Con este panorama, decidí que si estaba muy cabreado cancelaría la cita, por enésima vez. Después de una mañana entera llorando, al mediodía le di apiretal y le noté más relajado. Hubiera querido dormirse, pero a las 16.30 tenía el médico, así que no pudo. Mala cosa.
Estuve con el alergólogo 30 minutos en la consulta, poniendo a prueba su paciencia. El hombre es muy atento y estuvo muy interesado en todos mis problemas durante el embarazo, me hizo tantas preguntas que creo que podría escribir una tesis sobre mi caso. A continuación me hizo las pruebas de la alergía y me mandó fuera a esperar 15 minutos.
Como ya se estaba cabreando, aproveché para darle la merienda. La sala de espera se giró (literalmente) en sus asientos para contemplar el espectáculo. Estupendo, ¡me encanta tener espectadores!. Mi hijo decidió desplegar todas sus dotes artísticas, interceptando la cuchara en plan kung fu, para regocijo del público que decía cosas cómo: qué mono, mírale, que no quiere la merienda.
Yo no levantaba la cabeza, concentrada en mi tarea. Hasta que a mitad del potito de pera, un certero movimiento hizo volar la cuchara y su contenido por toda la consulta. Dios, ahora sí que la hemos liao. Encima, se ha quedado sin terminar la fruta porque no tengo otra cuchara.
Pasé al biberón. El bebito estaba ya de mala leche, así que a cada trago se atragantaba de puro nerviosismo. Esta vez silencio, el público estaba a la espera de un final apoteósico.
Pero no, previsora que es una, me las apañé para cogerle con un brazo mientras recogía nuestro rastro con el otro y justo en ese momento nos llamaba el médico.

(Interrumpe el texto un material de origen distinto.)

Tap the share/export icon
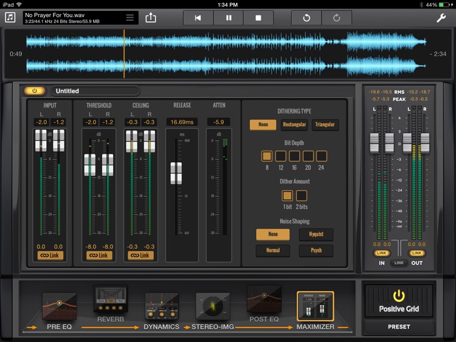 coord(151,18)
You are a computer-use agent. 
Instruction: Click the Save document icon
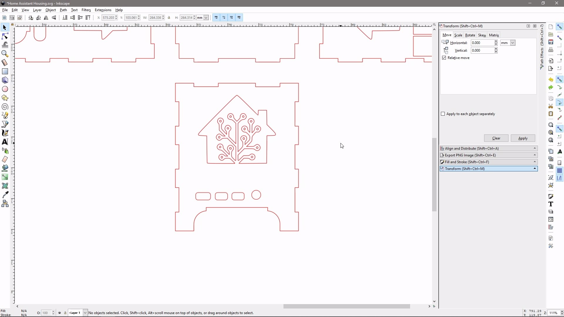tap(551, 42)
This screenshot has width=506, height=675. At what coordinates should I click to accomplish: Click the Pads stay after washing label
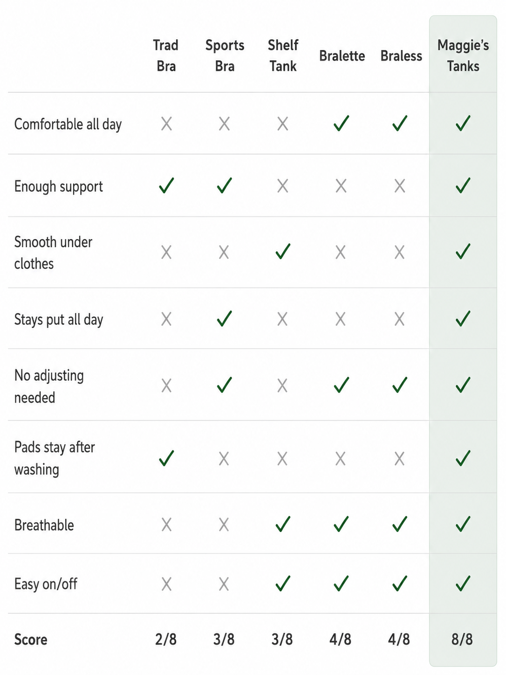[55, 458]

Veredicto: alergia a todos los hongos conocidos y por conocer, especialmente al cladospodorium. Y a las arizónicas. Positivos también, aunque leves, una gramínea que crece en el cesped o nosequé, el cenizo.... No sé, unas cuantas cosas más.
Mi hijo mientras lanzado en plancha sobre la mesa, tratando por todos los medios de alcanzar y tirar el portátil del alergólogo. Yo sujetándole con una mano porque el otro brazo lo tenía enseñándoselo al médico. Un show.
El remate final: la auscultación. Le dejo en el carro. Comienza a gritar como un poseso. Estoy por decirle al señor que no me ausculte porque, total, no creo que oiga nada. Empiezo a sudar como un choto.
El hombre no tiene prisa, se pone a contarme su punto de vista del tema con todo lujo de detalles, mientras el bebito pega berridos, se revuelve en el carro y se pone colorado como un tomate listo para hacer salmorejo. Sudo a mares, tanto que noto que el pelo se me está quedando ya pegado a la nuca.
Cuando salgo de allí veo que ha pasado ya una hora desde que entré por primera vez. Menudo retraso lleva el tío. Salgo a la calle precipitadamente y... silencio.